Again, it’s not my intention to discount the film’s quality. About 2 years ago I decided to go through Hitchcock’s full catalog. (I hit about 75%... There are still some glaring holes…) Upon first viewing Family Plot, I promptly rated it 2 out of 5 on Netflix. My first instinct was to hate it. My only explanation for that rating was my total immersion in his films. I came to expect certain things that I felt Plot didn’t deliver. Hitch’s signature shots, which always elicited chills, seemed to be all but gone (aside from the grand, sweeping, overhead shot in the cemetery). After a re-watch, my opinion has changed considerably. While this may not be a high point in his career, it certainly isn’t a low one. It’s just different; tonally, visually, narratively, musically, etc. But it’s still Hitch.

One of the extras (Plotting Family Plot) on the DVD reduced me to tears. Perhaps that’s why I have become so forgiving of this film’s shortcomings. To see Alfred and his wife Alma on set, so frail, reminds me of his passion for filmmaking. Clearly not in good health, he remains as involved (and opinionated) as possible. So even if this film lacks likable characters and a nail biting soundtrack, it still has Hitch. It is his last hurrah, his last gift to us cinefiles, and I for one never look a gift horse in the mouth.

As an aside, I did a lot of reading about Family Plot and I found some super neat casting gossip. Al Pacino was being considered for Bruce Dern’s role. Oh, and Jack Nicholson. Liza Minnelli was originally cast as Blanche. And Faye Dunaway was offered the role that went to Karen Black. This one is my favorite: Roy Scheider and Burt Reynolds were both in the running for the role that was ultimately won by William Devane. Pacino, Dunaway and Burt in a Hitchcock film? Part of me would have loved to see that!

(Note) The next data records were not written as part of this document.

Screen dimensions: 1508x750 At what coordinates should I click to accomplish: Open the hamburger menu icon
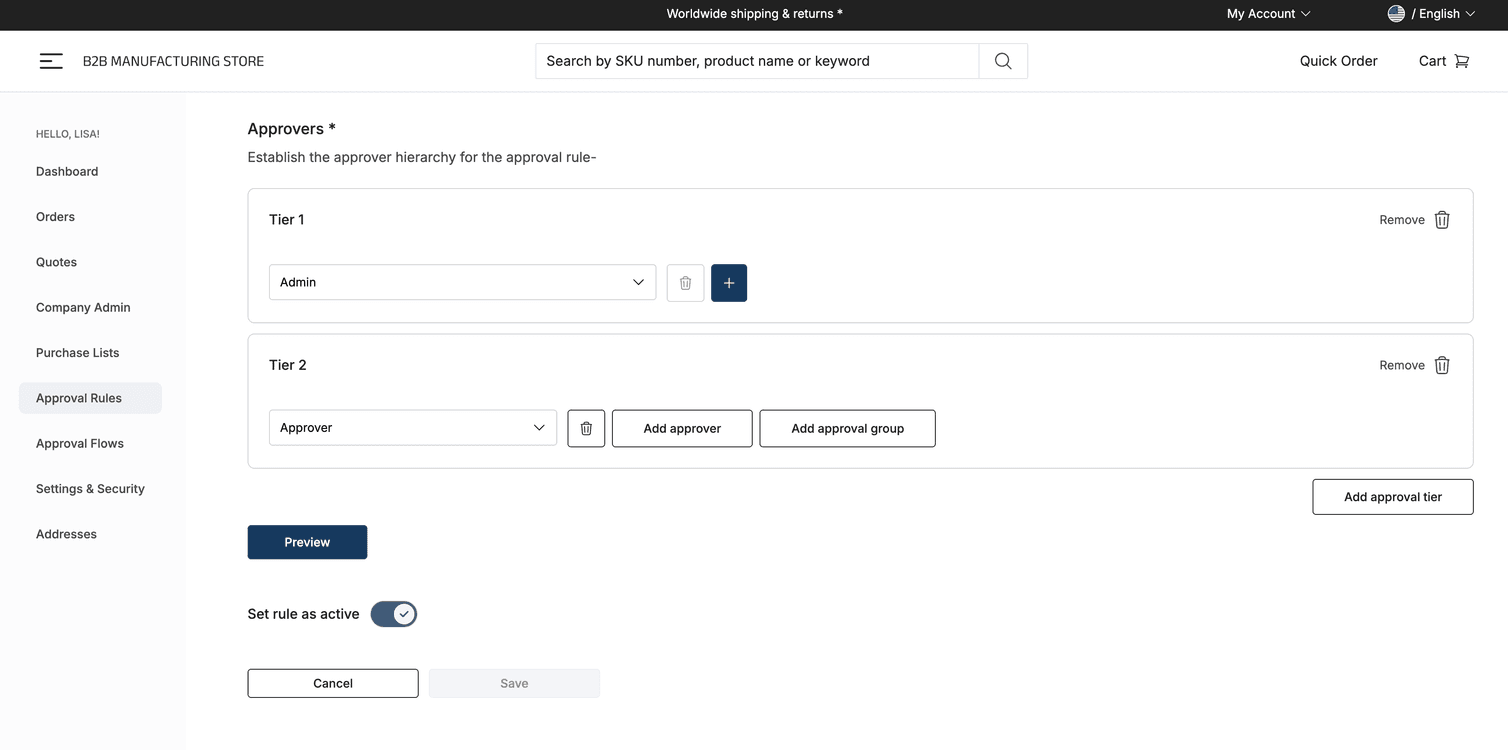coord(50,60)
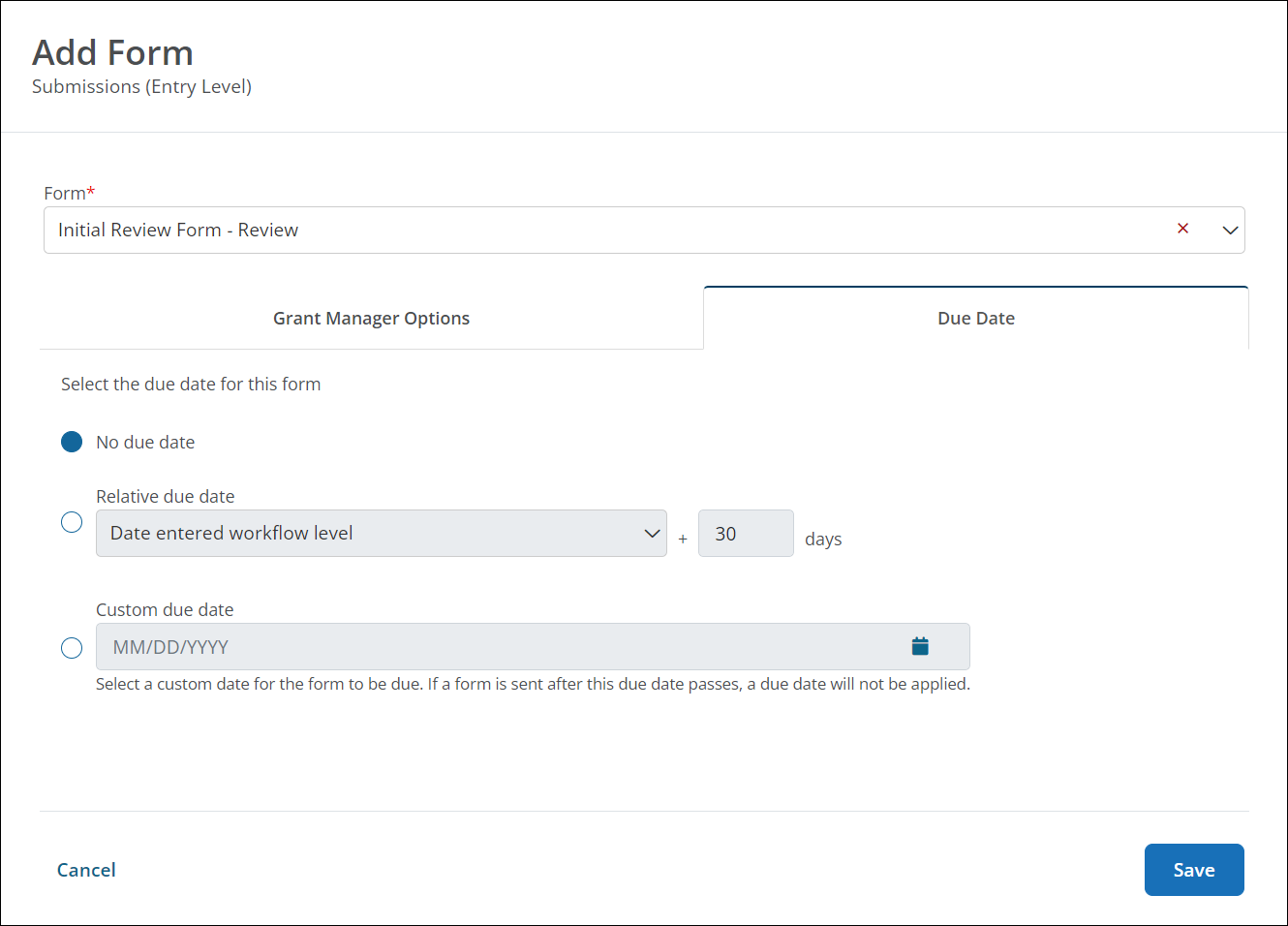The height and width of the screenshot is (926, 1288).
Task: Click the Add Form heading
Action: [x=112, y=52]
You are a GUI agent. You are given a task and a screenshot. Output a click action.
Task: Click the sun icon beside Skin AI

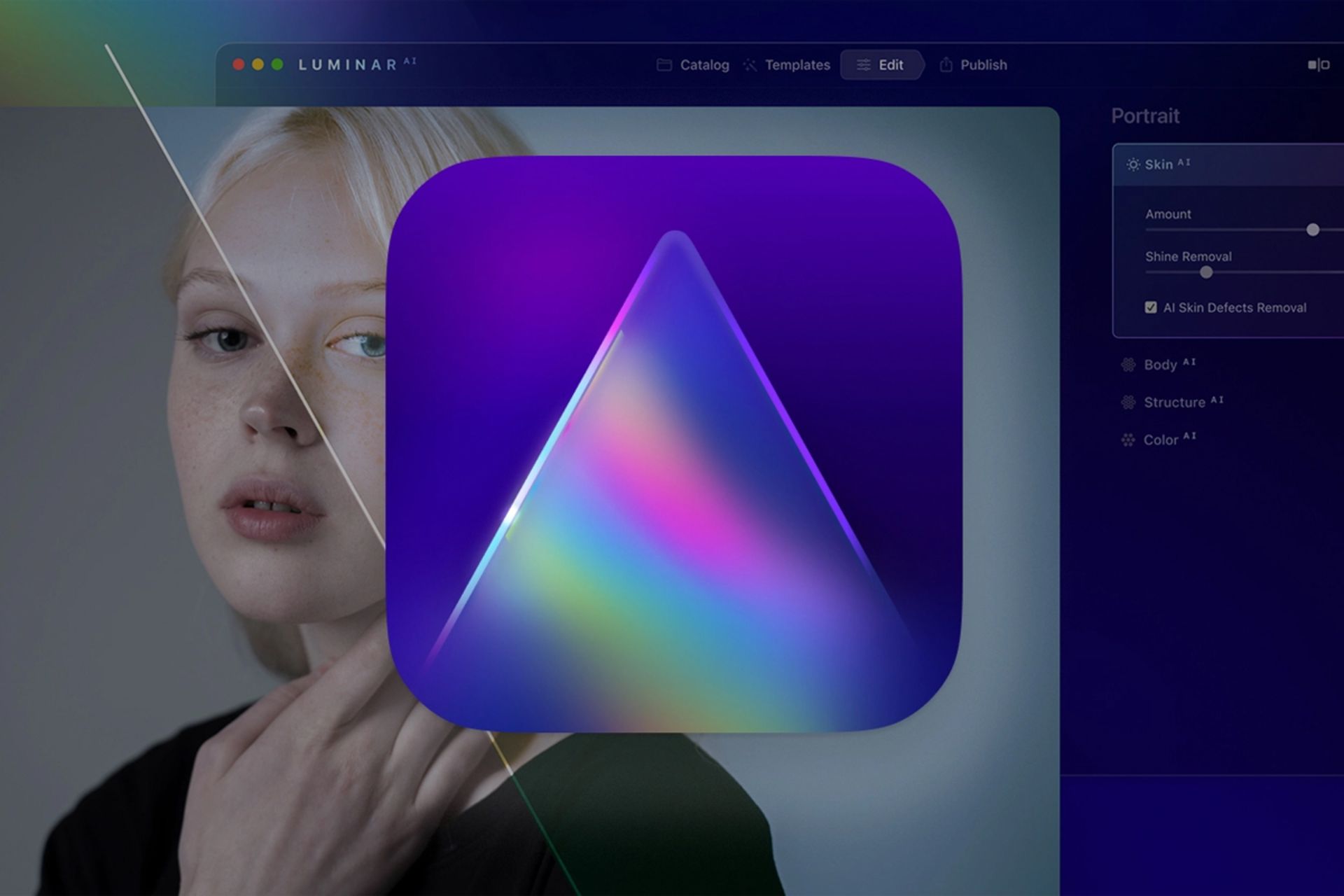tap(1133, 164)
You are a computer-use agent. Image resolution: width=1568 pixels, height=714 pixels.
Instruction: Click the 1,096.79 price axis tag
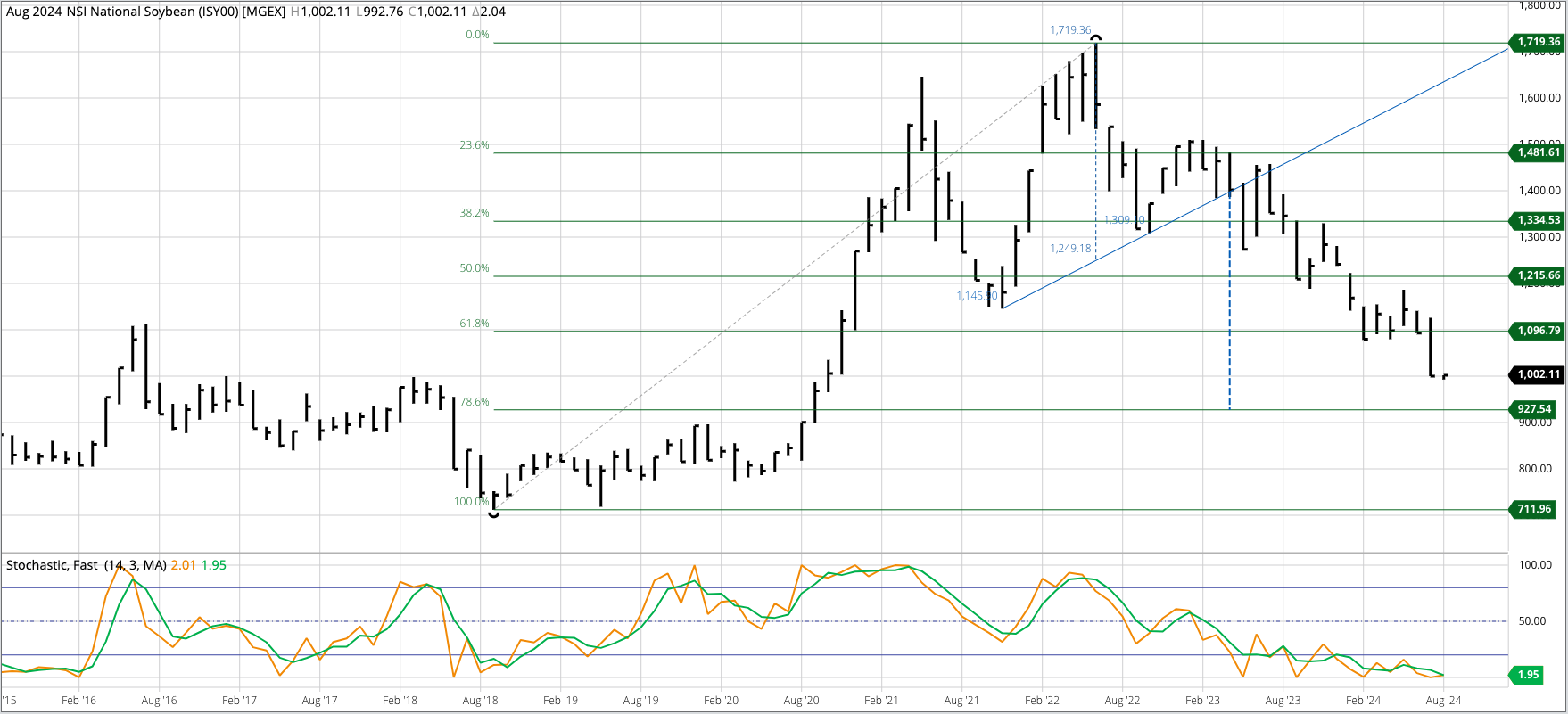(1538, 331)
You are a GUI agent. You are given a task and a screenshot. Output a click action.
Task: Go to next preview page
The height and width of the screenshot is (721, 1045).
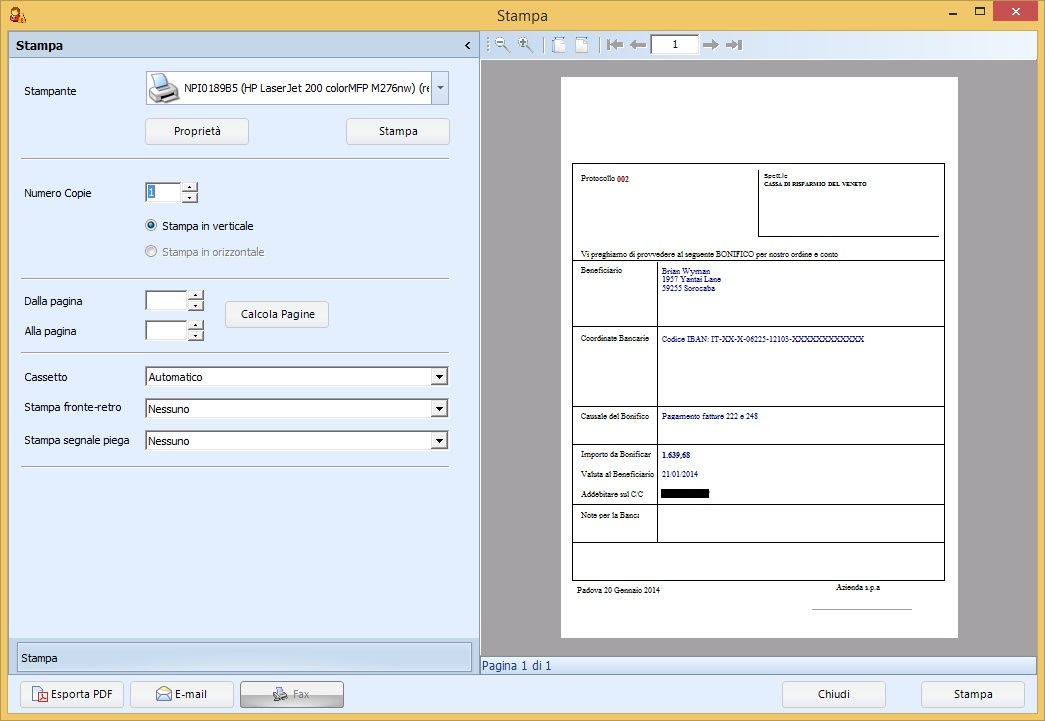click(711, 45)
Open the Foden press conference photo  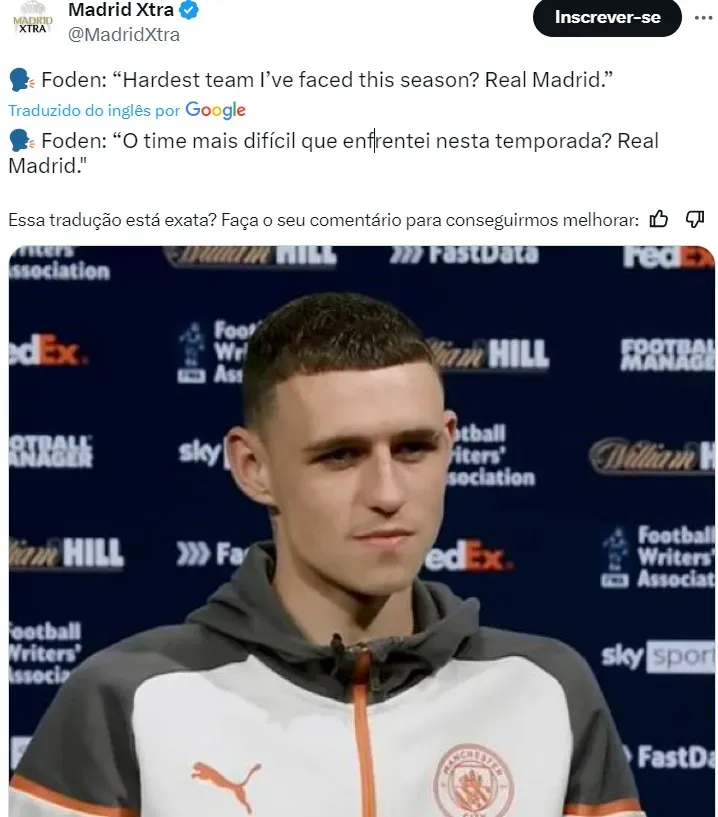362,531
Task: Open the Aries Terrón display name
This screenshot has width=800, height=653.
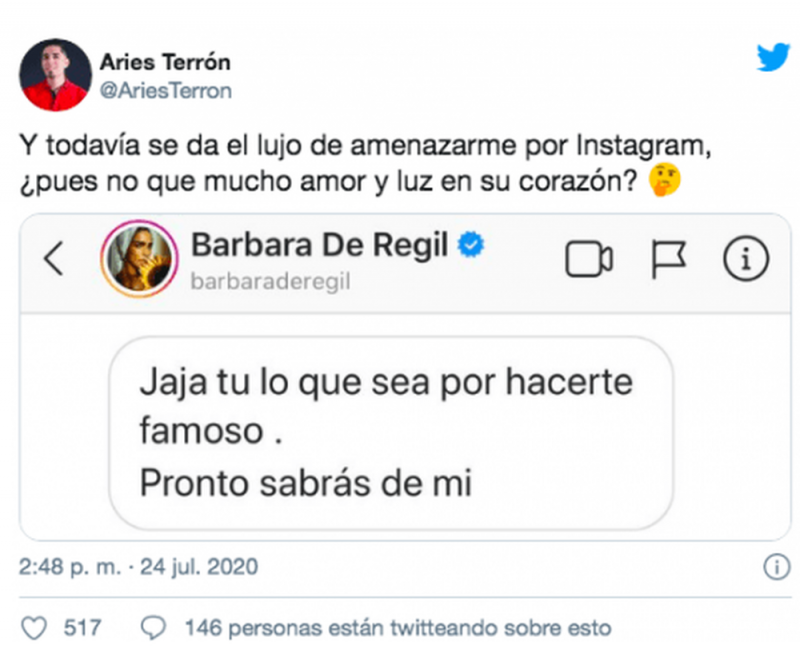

Me too Christine! Thanks for sharing your thoughts on The Master of Suspense's final film. I have to admit that I discounted it when I watched it originally, and now you've got me wanting to go back and watch it again. Next week I'll be back with a regular Hitch on the Hump, but then we'll have another guest post, this time from Matt Suzaka of Chuck Norris Ate My Baby!


  1. Interesting. I feel like this is one I should save for some time down the line, after I watch more of the essential Hitch. I can see how a director's final film, made in almost a different era of filmmaking as when he came to such prominence, is going to be fascinating regardless of its quality--providing you know the director well enough.

  2. Nail on the head, Em.
    And thank you for allowing me to join in the fun!!! :)

  3. I watched this one immediately after a viewing of the Birds some time in the 80's. Even back then It struck me how different they were, yet you could totally tell they are both the works of the same director. I really enjoy the humor of Family Plot. And who could resist a movie with Karen Black in it!

  4. I've never seen Family Plot, but I think based off your review, I would've been disappointed if I watched it expecting the staples that Hitchcock brings to much of his work. I specifically love how he can mix snappy humor and suspense, without taking away from either one.

    So now whenever I do get the chance to see this film, I will at least be a little more prepared, thus, maybe have a more open mind to it being a different film for him. Great review, Christine, and I hope you get the chance to finish that other 25% soon!

  5. I consider Hitchcock a god, so much so that ten of his movies are in my list of one hundred favorites of all time. As much as I worship Hitchcock I don't like anything he did after "Psycho" (and that includes the overrated "The Birds")- with the exception of the charming "Family Plot". Is "Family Plot" a masterpiece like my favorite Hitchcock: "Notorious" and "North by Northwest"? Of course not, but it is a thoroughly enjoyable thriller with some nice set pieces, lots of humor and Hitchcock's most huggable leading lady, Barbara Harris.